Jul 03 2008
When you do nothing, you feel overwhelmed and powerless. But when you get involved, you feel the sense of hope and accomplishment that comes from knowing you are working to make things better.
Well, I lost another volunteer today.
This week is going to be really crappy. I have a grand total of…two volunteers, and only one’s offered to take any shifts. I’m sorry, but I’m shelling out more money than I can afford to go to this thing, and if I’m stuck behind that desk the whole time I’m going to be seriously pissed.
On the plus side, I got my muse back. I wrote a fic. Indiana Jones slash fic. I’m in love with Mutt, so it’s only expected that I use him like a tissue, right? ;) I have his poster on my wall—I want another, but I really haven’t got any money to blow on anything at all.

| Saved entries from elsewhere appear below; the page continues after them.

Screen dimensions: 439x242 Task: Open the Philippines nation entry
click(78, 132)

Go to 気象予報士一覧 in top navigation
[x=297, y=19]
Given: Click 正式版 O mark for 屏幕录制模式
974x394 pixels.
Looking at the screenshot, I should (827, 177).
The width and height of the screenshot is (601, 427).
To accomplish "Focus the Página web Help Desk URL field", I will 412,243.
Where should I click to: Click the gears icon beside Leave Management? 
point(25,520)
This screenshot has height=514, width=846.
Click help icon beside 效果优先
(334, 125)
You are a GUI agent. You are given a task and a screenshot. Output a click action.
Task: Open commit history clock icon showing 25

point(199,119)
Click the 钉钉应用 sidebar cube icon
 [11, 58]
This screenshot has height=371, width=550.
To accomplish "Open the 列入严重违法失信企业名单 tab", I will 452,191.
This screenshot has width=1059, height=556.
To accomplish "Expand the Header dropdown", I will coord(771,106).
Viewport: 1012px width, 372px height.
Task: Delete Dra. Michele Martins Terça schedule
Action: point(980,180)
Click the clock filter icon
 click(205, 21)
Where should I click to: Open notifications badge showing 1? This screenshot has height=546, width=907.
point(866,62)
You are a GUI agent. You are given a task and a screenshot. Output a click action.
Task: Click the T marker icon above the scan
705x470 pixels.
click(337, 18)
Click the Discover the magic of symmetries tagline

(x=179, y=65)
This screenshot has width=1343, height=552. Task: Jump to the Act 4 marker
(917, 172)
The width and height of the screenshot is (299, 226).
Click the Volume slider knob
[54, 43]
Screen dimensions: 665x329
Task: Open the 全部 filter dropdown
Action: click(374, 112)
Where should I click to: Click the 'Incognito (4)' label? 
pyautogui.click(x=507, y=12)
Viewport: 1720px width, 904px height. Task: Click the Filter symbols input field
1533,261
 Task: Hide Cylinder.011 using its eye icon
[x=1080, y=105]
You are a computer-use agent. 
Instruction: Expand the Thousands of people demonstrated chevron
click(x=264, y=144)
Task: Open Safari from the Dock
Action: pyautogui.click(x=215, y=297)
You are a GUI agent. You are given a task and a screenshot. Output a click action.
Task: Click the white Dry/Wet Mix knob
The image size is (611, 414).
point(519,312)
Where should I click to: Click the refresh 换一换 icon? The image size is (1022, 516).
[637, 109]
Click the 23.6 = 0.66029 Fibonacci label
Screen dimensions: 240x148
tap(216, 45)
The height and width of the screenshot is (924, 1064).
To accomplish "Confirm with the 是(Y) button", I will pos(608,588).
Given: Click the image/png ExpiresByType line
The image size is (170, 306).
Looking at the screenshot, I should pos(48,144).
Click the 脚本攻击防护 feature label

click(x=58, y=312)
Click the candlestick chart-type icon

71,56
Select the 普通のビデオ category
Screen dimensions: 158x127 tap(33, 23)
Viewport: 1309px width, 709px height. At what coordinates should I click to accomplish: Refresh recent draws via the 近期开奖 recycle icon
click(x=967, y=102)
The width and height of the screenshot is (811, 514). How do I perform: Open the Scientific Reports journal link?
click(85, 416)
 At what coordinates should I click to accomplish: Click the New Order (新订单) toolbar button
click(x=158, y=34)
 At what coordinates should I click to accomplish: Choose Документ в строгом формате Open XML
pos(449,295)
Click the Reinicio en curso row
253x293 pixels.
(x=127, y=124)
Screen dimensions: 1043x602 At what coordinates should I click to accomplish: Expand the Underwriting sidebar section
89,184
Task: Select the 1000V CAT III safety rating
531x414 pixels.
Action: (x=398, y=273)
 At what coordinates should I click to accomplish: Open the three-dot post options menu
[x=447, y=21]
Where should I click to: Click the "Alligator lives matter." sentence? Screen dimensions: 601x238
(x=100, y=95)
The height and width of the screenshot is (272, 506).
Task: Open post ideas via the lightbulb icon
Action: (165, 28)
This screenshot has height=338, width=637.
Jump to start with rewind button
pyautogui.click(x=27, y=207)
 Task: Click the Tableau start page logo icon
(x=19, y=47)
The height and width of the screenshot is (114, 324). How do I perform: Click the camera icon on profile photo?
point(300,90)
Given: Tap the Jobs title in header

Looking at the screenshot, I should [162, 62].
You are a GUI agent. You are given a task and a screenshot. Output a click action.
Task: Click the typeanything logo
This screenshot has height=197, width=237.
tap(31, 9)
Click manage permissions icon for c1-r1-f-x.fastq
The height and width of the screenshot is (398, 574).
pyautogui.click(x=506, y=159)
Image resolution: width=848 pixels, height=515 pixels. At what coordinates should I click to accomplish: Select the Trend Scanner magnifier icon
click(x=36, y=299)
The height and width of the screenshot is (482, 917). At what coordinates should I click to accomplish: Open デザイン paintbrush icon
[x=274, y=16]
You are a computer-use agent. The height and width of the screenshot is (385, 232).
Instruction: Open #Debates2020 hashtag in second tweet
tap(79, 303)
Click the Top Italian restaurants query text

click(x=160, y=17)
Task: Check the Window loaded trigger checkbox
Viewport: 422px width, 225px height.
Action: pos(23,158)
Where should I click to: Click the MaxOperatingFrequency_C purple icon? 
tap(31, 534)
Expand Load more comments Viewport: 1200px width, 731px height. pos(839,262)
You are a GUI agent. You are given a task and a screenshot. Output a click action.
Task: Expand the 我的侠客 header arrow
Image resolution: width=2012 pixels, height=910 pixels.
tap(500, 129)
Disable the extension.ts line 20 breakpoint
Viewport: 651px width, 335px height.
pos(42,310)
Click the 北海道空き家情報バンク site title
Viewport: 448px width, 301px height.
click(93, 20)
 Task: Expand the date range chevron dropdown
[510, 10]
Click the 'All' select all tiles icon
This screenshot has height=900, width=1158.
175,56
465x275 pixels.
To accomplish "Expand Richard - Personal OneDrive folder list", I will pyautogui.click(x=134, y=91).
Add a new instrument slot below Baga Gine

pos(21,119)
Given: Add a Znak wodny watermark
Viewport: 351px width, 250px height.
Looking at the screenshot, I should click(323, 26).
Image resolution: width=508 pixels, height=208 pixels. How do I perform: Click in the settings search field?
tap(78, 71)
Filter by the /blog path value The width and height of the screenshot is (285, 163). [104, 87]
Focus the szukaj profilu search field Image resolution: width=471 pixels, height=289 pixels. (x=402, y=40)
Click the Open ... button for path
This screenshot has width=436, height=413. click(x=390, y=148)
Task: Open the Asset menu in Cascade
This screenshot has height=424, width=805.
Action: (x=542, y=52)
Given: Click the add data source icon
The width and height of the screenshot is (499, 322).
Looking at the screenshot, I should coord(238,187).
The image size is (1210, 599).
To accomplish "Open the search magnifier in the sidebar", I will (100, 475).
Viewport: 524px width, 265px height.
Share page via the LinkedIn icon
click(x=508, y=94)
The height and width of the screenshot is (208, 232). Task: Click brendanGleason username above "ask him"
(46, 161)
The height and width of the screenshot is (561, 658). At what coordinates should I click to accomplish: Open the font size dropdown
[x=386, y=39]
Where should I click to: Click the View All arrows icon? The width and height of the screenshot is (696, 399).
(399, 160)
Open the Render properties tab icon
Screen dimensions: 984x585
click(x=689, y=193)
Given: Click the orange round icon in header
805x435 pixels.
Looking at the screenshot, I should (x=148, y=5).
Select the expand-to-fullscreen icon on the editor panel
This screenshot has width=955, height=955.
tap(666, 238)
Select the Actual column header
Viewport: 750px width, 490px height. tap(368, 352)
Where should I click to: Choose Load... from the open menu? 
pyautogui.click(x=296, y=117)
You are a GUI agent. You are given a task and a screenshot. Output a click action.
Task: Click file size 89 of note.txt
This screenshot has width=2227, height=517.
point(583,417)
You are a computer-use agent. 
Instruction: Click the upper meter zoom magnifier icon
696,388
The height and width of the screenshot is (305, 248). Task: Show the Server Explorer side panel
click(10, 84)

I think my GBBoE lists are pretty decent—I still need to look over the programming and stuff, and get that in the book, but that doesn’t have to be done until we’re on-site, just in case there are changes before then. I hope not; I’m tired of changes after my volunteer issues.
Honestly, I’d just like to be able to see a few programs. That’s my goal right now. I can’t afford to buy the whole set–though at this point I might have to, if I don’t get to see any, because I’m not shelling out for the ticket and the plane ride to sit at the desk Thursday-Sunday!
Arg. I’m really tired. I’m seriously getting stressed out about everything right now. Maybe a good night’s sleep and hanging with Jada tomorrow will help me not feel like I can’t do it.